> **Goal of the exercise**
Rewrite the lines below so that each "pixels" becomes "px", with nothing else changed.

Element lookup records
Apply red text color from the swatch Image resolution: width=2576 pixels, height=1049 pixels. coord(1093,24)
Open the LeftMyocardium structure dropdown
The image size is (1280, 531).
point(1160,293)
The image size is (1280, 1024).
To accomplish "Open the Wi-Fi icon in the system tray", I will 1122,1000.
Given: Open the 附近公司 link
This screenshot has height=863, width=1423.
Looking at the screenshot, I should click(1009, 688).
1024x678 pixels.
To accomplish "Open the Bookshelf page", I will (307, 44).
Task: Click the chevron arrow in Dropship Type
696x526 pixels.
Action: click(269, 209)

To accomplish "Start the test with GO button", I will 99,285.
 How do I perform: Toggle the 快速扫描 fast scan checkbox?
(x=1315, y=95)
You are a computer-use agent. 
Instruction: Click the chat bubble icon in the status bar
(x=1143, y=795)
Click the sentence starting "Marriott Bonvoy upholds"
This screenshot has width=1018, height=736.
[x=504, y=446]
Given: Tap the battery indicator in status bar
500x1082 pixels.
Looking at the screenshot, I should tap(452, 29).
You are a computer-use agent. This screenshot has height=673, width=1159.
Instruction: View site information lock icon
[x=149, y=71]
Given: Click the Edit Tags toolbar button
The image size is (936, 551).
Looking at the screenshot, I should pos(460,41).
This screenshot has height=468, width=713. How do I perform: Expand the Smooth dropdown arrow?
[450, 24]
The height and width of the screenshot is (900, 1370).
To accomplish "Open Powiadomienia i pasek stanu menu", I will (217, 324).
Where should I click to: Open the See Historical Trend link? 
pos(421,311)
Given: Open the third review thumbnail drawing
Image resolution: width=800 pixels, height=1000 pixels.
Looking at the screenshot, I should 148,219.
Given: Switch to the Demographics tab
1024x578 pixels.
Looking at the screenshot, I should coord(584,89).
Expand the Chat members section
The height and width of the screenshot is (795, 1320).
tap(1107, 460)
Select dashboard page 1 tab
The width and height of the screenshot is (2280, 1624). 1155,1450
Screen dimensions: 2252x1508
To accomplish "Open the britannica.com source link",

> **Solved exercise**
Apply red text color from the swatch Image resolution: width=2576 px, height=1049 px. coord(1093,24)
Open the LeftMyocardium structure dropdown
The image size is (1280, 531).
point(1160,293)
The image size is (1280, 1024).
To accomplish "Open the Wi-Fi icon in the system tray", I will 1122,1000.
Given: Open the 附近公司 link
This screenshot has height=863, width=1423.
Looking at the screenshot, I should click(1009, 688).
1024x678 px.
To accomplish "Open the Bookshelf page", I will (307, 44).
Task: Click the chevron arrow in Dropship Type
696x526 px.
Action: click(269, 209)

To accomplish "Start the test with GO button", I will 99,285.
 How do I perform: Toggle the 快速扫描 fast scan checkbox?
(x=1315, y=95)
You are a computer-use agent. 
Instruction: Click the chat bubble icon in the status bar
(x=1143, y=795)
Click the sentence starting "Marriott Bonvoy upholds"
This screenshot has width=1018, height=736.
[x=504, y=446]
Given: Tap the battery indicator in status bar
500x1082 px.
Looking at the screenshot, I should tap(452, 29).
You are a computer-use agent. This screenshot has height=673, width=1159.
Instruction: View site information lock icon
[x=149, y=71]
Given: Click the Edit Tags toolbar button
The image size is (936, 551).
Looking at the screenshot, I should pos(460,41).
This screenshot has height=468, width=713. How do I perform: Expand the Smooth dropdown arrow?
[450, 24]
The height and width of the screenshot is (900, 1370).
To accomplish "Open Powiadomienia i pasek stanu menu", I will (217, 324).
Where should I click to: Open the See Historical Trend link? 
pos(421,311)
Given: Open the third review thumbnail drawing
Image resolution: width=800 px, height=1000 px.
Looking at the screenshot, I should 148,219.
Given: Switch to the Demographics tab
1024x578 px.
Looking at the screenshot, I should coord(584,89).
Expand the Chat members section
The height and width of the screenshot is (795, 1320).
tap(1107, 460)
Select dashboard page 1 tab
The width and height of the screenshot is (2280, 1624). 1155,1450
Screen dimensions: 2252x1508
To accomplish "Open the britannica.com source link",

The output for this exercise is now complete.